[Stored data — start]
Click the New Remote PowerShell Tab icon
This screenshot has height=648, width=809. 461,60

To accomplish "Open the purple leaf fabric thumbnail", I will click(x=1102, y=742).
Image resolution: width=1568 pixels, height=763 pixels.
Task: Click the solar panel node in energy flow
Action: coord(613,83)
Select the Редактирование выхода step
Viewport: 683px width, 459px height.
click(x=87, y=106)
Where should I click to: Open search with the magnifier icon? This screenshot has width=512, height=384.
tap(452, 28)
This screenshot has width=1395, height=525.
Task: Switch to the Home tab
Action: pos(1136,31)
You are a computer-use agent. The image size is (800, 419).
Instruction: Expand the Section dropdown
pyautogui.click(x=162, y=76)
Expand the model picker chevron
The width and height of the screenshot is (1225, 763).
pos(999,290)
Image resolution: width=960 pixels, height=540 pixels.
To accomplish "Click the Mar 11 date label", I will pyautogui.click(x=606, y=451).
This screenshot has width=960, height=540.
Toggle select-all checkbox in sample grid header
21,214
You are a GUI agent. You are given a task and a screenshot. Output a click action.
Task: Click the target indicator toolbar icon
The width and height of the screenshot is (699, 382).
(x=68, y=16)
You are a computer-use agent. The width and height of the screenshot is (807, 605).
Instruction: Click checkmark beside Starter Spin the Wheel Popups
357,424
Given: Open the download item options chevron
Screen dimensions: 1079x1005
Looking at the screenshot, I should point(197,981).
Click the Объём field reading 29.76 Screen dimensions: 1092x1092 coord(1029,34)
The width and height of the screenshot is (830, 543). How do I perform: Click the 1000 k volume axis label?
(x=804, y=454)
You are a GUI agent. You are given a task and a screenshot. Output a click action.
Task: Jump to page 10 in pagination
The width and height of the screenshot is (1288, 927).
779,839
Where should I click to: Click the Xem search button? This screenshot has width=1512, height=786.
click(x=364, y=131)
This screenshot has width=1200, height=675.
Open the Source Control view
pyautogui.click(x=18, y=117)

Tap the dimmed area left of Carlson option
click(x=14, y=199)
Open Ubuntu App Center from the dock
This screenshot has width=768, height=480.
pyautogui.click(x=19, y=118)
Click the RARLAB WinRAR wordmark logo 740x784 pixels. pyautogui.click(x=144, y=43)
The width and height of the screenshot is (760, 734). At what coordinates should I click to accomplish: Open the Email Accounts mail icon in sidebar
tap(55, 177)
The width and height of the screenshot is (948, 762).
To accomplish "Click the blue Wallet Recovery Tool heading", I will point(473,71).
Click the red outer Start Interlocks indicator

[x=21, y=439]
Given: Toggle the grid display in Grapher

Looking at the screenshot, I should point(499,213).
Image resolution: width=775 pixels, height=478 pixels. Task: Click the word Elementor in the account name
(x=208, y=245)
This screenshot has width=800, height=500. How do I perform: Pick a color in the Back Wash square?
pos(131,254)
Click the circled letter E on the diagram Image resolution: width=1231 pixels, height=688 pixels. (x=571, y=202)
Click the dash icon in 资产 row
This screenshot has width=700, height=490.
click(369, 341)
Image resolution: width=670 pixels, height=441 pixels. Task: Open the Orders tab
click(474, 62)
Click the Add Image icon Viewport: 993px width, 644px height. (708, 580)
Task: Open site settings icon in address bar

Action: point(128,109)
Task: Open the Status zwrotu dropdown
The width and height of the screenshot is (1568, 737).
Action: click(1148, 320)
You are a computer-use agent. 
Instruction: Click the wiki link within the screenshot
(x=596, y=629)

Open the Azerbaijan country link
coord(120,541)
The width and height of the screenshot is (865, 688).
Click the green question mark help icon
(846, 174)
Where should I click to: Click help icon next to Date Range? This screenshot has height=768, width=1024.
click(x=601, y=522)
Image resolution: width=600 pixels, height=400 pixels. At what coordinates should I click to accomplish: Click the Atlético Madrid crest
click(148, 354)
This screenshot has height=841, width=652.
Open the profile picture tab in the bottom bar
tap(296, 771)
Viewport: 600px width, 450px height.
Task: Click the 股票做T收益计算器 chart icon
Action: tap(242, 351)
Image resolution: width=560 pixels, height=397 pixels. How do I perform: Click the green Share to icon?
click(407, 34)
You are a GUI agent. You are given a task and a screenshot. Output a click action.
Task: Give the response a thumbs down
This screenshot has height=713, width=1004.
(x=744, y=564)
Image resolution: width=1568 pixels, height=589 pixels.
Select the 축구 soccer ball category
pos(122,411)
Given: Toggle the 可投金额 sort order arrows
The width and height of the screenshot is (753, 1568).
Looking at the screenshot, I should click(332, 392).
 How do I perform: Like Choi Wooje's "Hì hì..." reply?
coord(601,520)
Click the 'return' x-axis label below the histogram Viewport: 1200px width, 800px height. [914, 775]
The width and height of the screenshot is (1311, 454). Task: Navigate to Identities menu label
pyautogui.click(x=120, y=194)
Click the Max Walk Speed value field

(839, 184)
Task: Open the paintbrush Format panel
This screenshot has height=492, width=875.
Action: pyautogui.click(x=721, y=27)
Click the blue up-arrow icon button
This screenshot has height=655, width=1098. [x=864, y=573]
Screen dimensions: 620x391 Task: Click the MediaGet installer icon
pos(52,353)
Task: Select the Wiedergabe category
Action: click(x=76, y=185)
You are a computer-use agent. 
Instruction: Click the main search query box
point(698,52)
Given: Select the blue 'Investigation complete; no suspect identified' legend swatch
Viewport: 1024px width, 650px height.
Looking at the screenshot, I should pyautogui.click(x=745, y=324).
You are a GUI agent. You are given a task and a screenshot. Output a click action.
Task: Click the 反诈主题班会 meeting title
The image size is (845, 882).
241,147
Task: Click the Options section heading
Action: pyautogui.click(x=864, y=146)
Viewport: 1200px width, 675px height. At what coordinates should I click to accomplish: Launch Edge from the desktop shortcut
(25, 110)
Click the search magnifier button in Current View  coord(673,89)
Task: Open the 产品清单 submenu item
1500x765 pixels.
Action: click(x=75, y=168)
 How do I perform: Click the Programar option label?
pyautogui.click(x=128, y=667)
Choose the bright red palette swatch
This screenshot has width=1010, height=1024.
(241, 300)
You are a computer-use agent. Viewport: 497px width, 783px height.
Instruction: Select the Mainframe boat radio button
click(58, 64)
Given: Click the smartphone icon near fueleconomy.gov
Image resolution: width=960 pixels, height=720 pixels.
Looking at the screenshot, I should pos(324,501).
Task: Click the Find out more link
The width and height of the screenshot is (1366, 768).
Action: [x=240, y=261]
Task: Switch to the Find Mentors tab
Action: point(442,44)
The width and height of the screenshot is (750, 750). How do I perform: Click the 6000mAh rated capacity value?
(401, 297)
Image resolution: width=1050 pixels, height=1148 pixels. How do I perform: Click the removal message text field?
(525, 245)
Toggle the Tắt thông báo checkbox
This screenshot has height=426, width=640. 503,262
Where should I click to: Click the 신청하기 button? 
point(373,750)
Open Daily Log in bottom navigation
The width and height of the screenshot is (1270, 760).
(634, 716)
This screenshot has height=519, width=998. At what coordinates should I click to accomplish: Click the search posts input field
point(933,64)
[Stored data — finish]
Exercise: Each line in the material with "computer" in it must be reported.

Answer space:
You are a computer-use agent. The image size is (800, 419).
You are a computer-use agent. The width and height of the screenshot is (807, 605).
You are a computer-use agent. 
You are a computer-use agent. 
You are a computer-use agent. Viewport: 497px width, 783px height.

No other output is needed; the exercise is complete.